Thereby, deciding whether to shift costs requires making focused decisions for each product line, while looking deeply into issues like relative labor costs, logistics costs, customer requirements and time to market.
For example, Emerson Electric Co a U.S. based conglomerate embarked on a strategy to methodically and progressively shift sourcing, manufacturing and engineering from its traditional bases in Western Europe and U.S. to a variety of low cost countries around the world in Asia, Latin America and Eastern Europe.
It set up production operation in Mexico, for its low costs and proximity of the operation to U.S. Also, production capacity was established throughout in Asia to tap both into low costs and ensure a high degree of responsiveness to rapidly growing Asian markets. For example, Emerson hedged its risks by accessing skilled labor pools in Phillipines, India and China. By 2002, low cost countries accounted for 44% of Emerson’s total manufacturing labor cost. This has led to improvement in the company’s operating profit margin.
Emerson is thus known to have benefited from being earlier and bolder in its pursuit of cost migration.
This has led to the understanding that offshoring is not limited to routine production and assembly jobs. This is why cost leaders examine specific functions like finance, ICT, marketing on a case by case basis.
For example, Boeing Co. has a center that designs and does technical work in Russia. P & G gets its taxes done in Costa Rica, which has a strong cadre of workers with accounting skills. General Electric Co, has an R&D center in India with a staff of about 500 with about a third of them being locales with doctorates.

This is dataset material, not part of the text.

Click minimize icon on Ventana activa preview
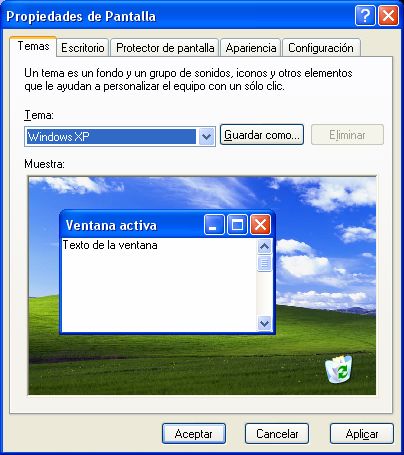 coord(214,225)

Considering portfolio diversity, it should be highly disciplined, balancing the risk advantages of consolidation. For example, Emerson concentrates its activities in 4 major production centers.
Achieving such a balanced portfolio requires a centralized approach to planning, with headquarters overseeing and coordinating a company wide offshoring program. This is mainly because leaving offshoring decisions upto individual business units has its own drawbacks.

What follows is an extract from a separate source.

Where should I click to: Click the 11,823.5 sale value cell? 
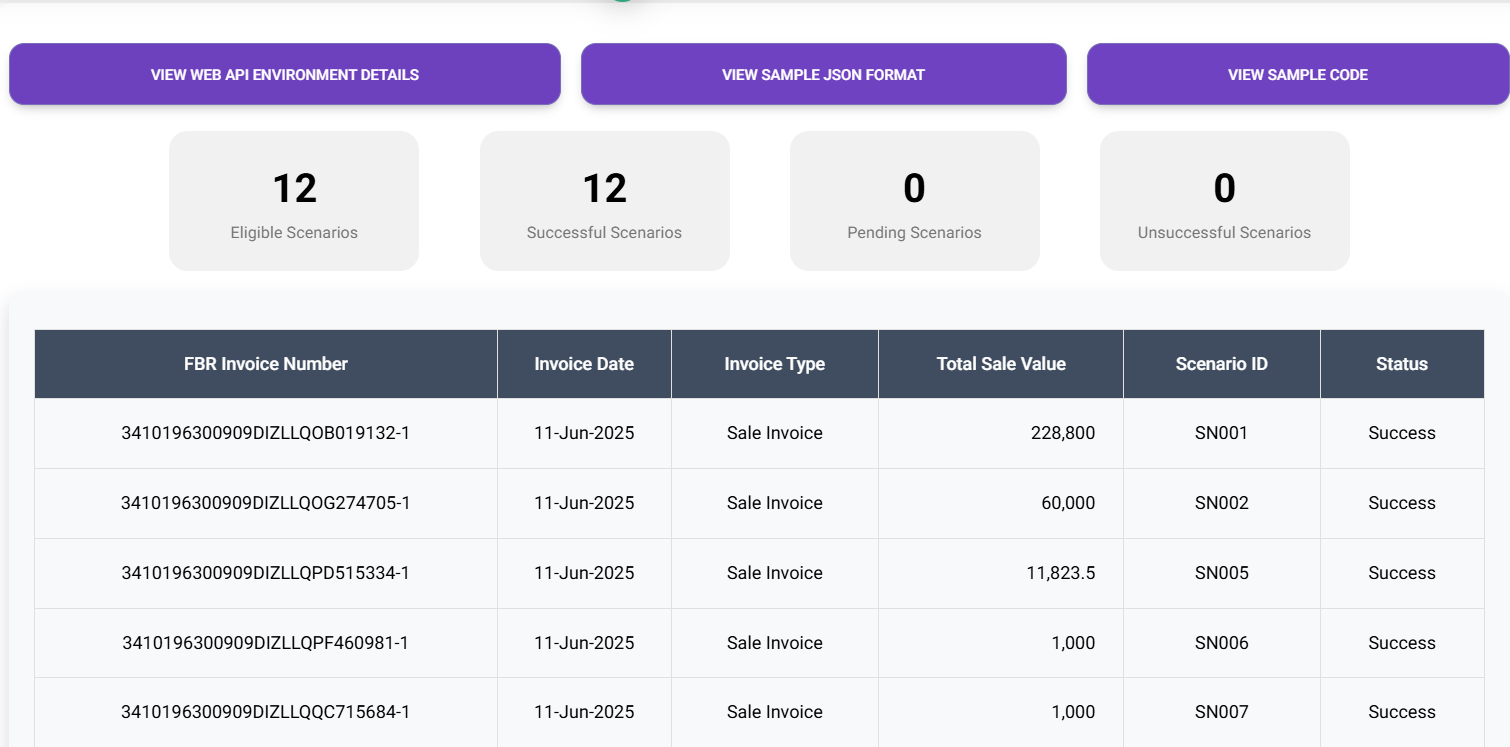point(1060,573)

- It provides no mechanism to temper risk by distributing functions across a range of countries
- It prevents companies from reaping savings across business units
Thereby, cost-migration leaders take a number of practical steps to ensure that their portfolios are constructed successfully.
- Establish and constantly update a detailed and robust database of current costs and other key criteria across low cost countries
- Carefully set priorities for both functions and countries
- For each activity, a short list of target countries are evaluated on the basis of long term competitiveness, current costs and capabilities
- Upfront investment in building its infrastructure and capabilities
Thus, benefits of off shoring can be maximized.